# What the task requires
Render every line of the material as a Markdown table with the columns Row and Text, numbering the rows in order and leaving out blank lines and the pictures.

# Input rows
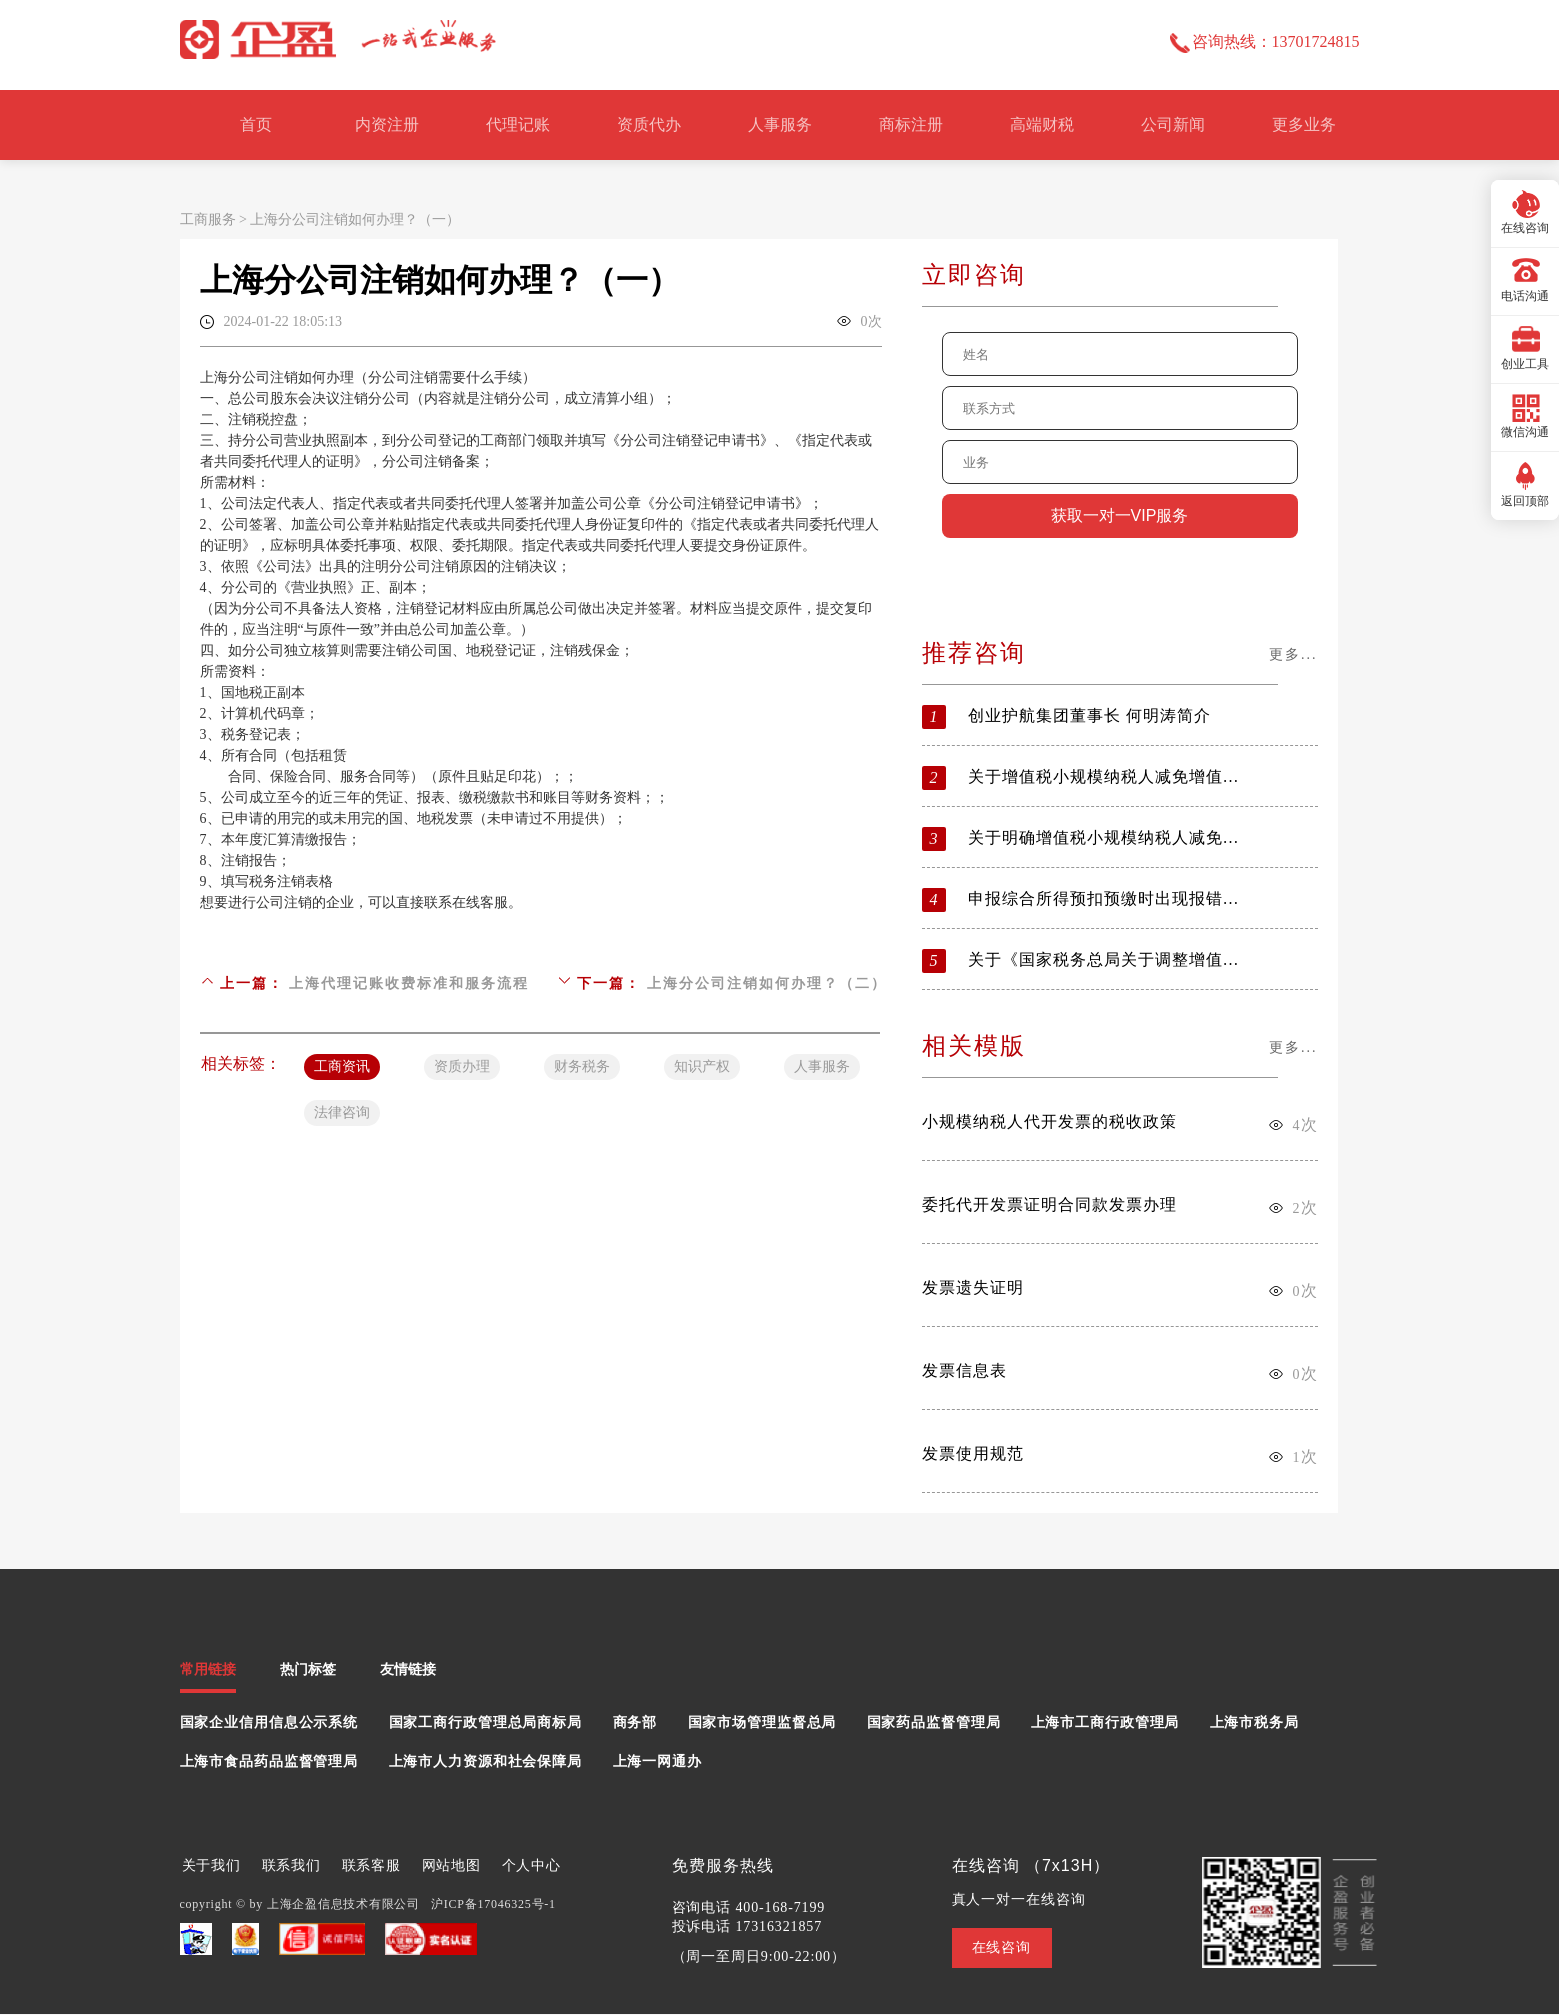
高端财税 (1042, 124)
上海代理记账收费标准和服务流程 (409, 983)
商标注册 (911, 124)
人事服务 (780, 124)
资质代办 (649, 124)
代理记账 (518, 124)
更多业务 (1304, 124)
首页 (256, 124)
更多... (1293, 654)
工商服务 (208, 219)
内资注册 (387, 124)
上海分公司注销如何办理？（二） (767, 983)
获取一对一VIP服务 (1120, 515)
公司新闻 (1173, 124)
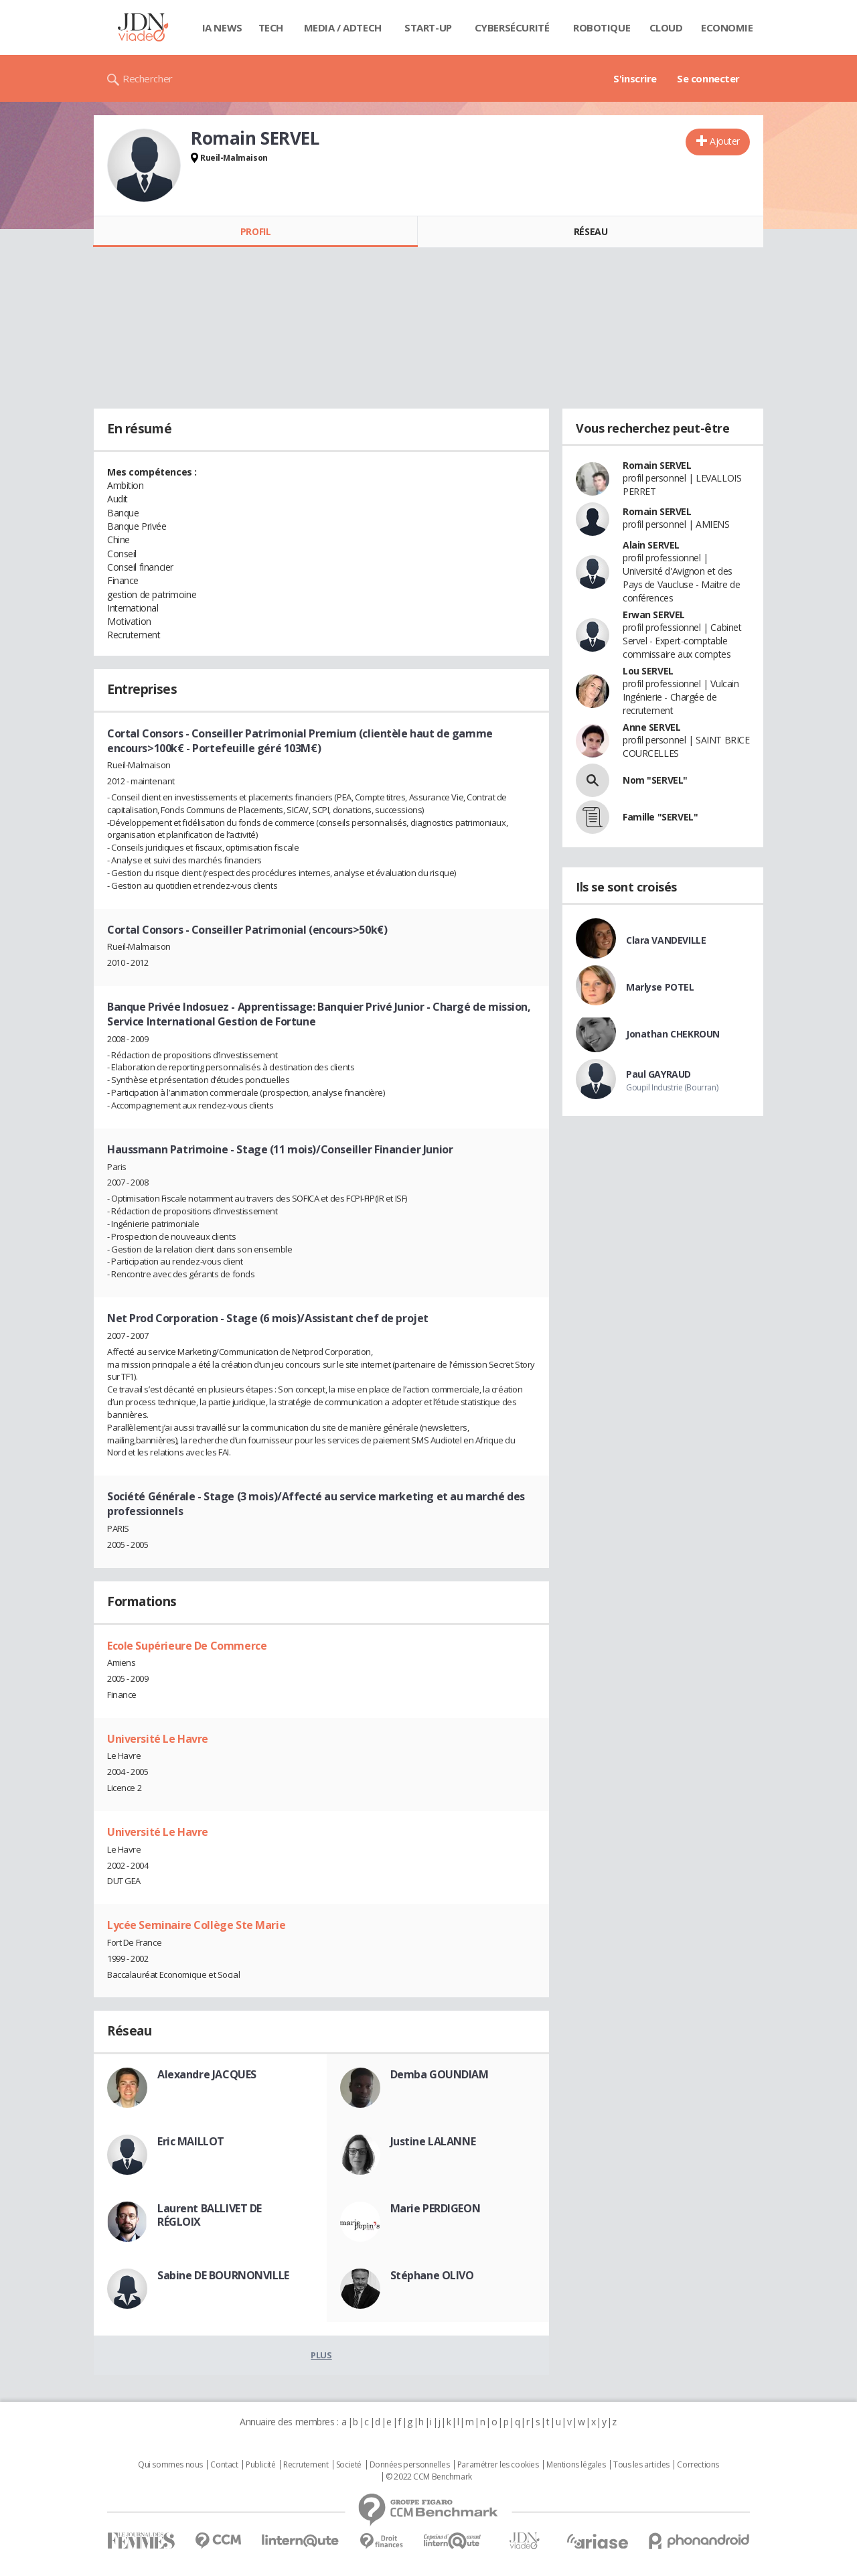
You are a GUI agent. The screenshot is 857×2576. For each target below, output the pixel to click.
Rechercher (148, 78)
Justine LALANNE (433, 2141)
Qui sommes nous (170, 2465)
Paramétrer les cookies (498, 2465)
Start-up (428, 27)
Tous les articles (641, 2465)
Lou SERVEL (648, 670)
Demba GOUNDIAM (439, 2074)
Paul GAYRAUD (658, 1074)
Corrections (697, 2465)
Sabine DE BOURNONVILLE (223, 2275)
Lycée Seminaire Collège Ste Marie (196, 1925)
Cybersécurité (512, 27)
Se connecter (708, 78)
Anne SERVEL (651, 727)
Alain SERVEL (651, 545)
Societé (349, 2465)
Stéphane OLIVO (432, 2275)
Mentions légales (575, 2465)
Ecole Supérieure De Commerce (186, 1645)
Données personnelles (410, 2465)
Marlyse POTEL (660, 987)
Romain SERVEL (657, 465)
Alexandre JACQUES (206, 2074)
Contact (224, 2465)
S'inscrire (635, 78)
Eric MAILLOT (190, 2141)
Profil (255, 231)
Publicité (260, 2465)
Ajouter (725, 141)
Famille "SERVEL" (660, 816)
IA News (222, 27)
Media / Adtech (343, 27)
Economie (727, 27)
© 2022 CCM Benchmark (429, 2477)
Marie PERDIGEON (435, 2208)
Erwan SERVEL (654, 614)
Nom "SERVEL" (655, 780)
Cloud (666, 27)
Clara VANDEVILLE (666, 940)
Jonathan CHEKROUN (673, 1033)
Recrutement (305, 2465)
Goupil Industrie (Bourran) (672, 1087)
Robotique (601, 27)
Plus (321, 2355)
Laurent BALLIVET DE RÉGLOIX (209, 2215)
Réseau (590, 231)
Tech (270, 27)
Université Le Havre (157, 1738)
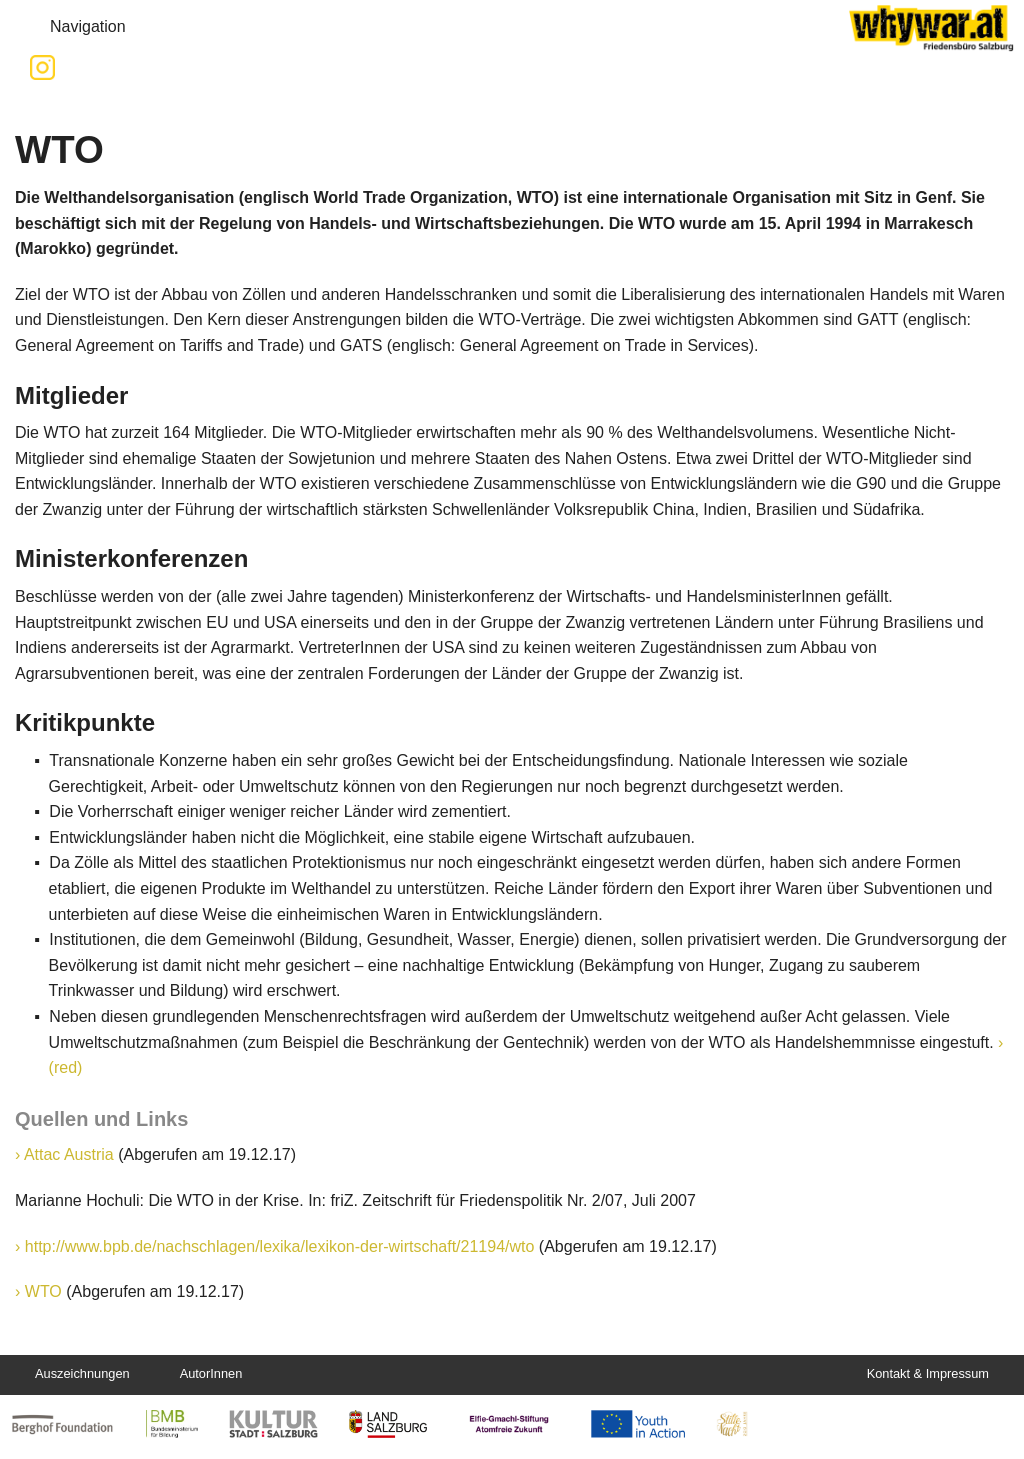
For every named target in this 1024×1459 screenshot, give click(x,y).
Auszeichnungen (82, 1373)
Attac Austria (69, 1154)
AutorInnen (211, 1373)
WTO (43, 1291)
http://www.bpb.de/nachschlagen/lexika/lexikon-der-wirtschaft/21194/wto (280, 1246)
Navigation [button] (72, 27)
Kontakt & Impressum (928, 1373)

# Exercise answer
| Row | Text |
|---|---|
| 1 | 高端财税 (1042, 124) |
| 2 | 上海代理记账收费标准和服务流程 (409, 983) |
| 3 | 商标注册 (911, 124) |
| 4 | 人事服务 (780, 124) |
| 5 | 资质代办 (649, 124) |
| 6 | 代理记账 (518, 124) |
| 7 | 更多业务 (1304, 124) |
| 8 | 首页 (256, 124) |
| 9 | 更多... (1293, 654) |
| 10 | 工商服务 (208, 219) |
| 11 | 内资注册 (387, 124) |
| 12 | 上海分公司注销如何办理？（二） (767, 983) |
| 13 | 获取一对一VIP服务 (1120, 515) |
| 14 | 公司新闻 (1173, 124) |
| 15 | You are a GUI agent. The screenshot is 857×2576. For each target below, output the pixel to click. |
| 16 | Rechercher (148, 78) |
| 17 | Justine LALANNE (433, 2141) |
| 18 | Qui sommes nous (170, 2465) |
| 19 | Paramétrer les cookies (498, 2465) |
| 20 | Start-up (428, 27) |
| 21 | Tous les articles (641, 2465) |
| 22 | Lou SERVEL (648, 670) |
| 23 | Demba GOUNDIAM (439, 2074) |
| 24 | Paul GAYRAUD (658, 1074) |
| 25 | Corrections (697, 2465) |
| 26 | Sabine DE BOURNONVILLE (223, 2275) |
| 27 | Lycée Seminaire Collège Ste Marie (196, 1925) |
| 28 | Cybersécurité (512, 27) |
| 29 | Se connecter (708, 78) |
| 30 | Anne SERVEL (651, 727) |
| 31 | Alain SERVEL (651, 545) |
| 32 | Societé (349, 2465) |
| 33 | Stéphane OLIVO (432, 2275) |
| 34 | Mentions légales (575, 2465) |
| 35 | Ecole Supérieure De Commerce (186, 1645) |
| 36 | Données personnelles (410, 2465) |
| 37 | Marlyse POTEL (660, 987) |
| 38 | Romain SERVEL (657, 465) |
| 39 | Alexandre JACQUES (206, 2074) |
| 40 | Contact (224, 2465) |
| 41 | S'inscrire (635, 78) |
| 42 | Eric MAILLOT (190, 2141) |
| 43 | Profil (255, 231) |
| 44 | Publicité (260, 2465) |
| 45 | Ajouter (725, 141) |
| 46 | Famille "SERVEL" (660, 816) |
| 47 | IA News (222, 27) |
| 48 | Media / Adtech (343, 27) |
| 49 | Economie (727, 27) |
| 50 | © 2022 CCM Benchmark (429, 2477) |
| 51 | Marie PERDIGEON (435, 2208) |
| 52 | Erwan SERVEL (654, 614) |
| 53 | Nom "SERVEL" (655, 780) |
| 54 | Cloud (666, 27) |
| 55 | Clara VANDEVILLE (666, 940) |
| 56 | Jonathan CHEKROUN (673, 1033) |
| 57 | Recrutement (305, 2465) |
| 58 | Goupil Industrie (Bourran) (672, 1087) |
| 59 | Robotique (601, 27) |
| 60 | Plus (321, 2355) |
| 61 | Laurent BALLIVET DE RÉGLOIX (209, 2215) |
| 62 | Réseau (590, 231) |
| 63 | Tech (270, 27) |
| 64 | Université Le Havre (157, 1738) |
| 65 | For every named target in this 1024×1459 screenshot, give click(x,y). |
| 66 | Auszeichnungen (82, 1373) |
| 67 | Attac Austria (69, 1154) |
| 68 | AutorInnen (211, 1373) |
| 69 | WTO (43, 1291) |
| 70 | http://www.bpb.de/nachschlagen/lexika/lexikon-der-wirtschaft/21194/wto (280, 1246) |
| 71 | Navigation [button] (72, 27) |
| 72 | Kontakt & Impressum (928, 1373) |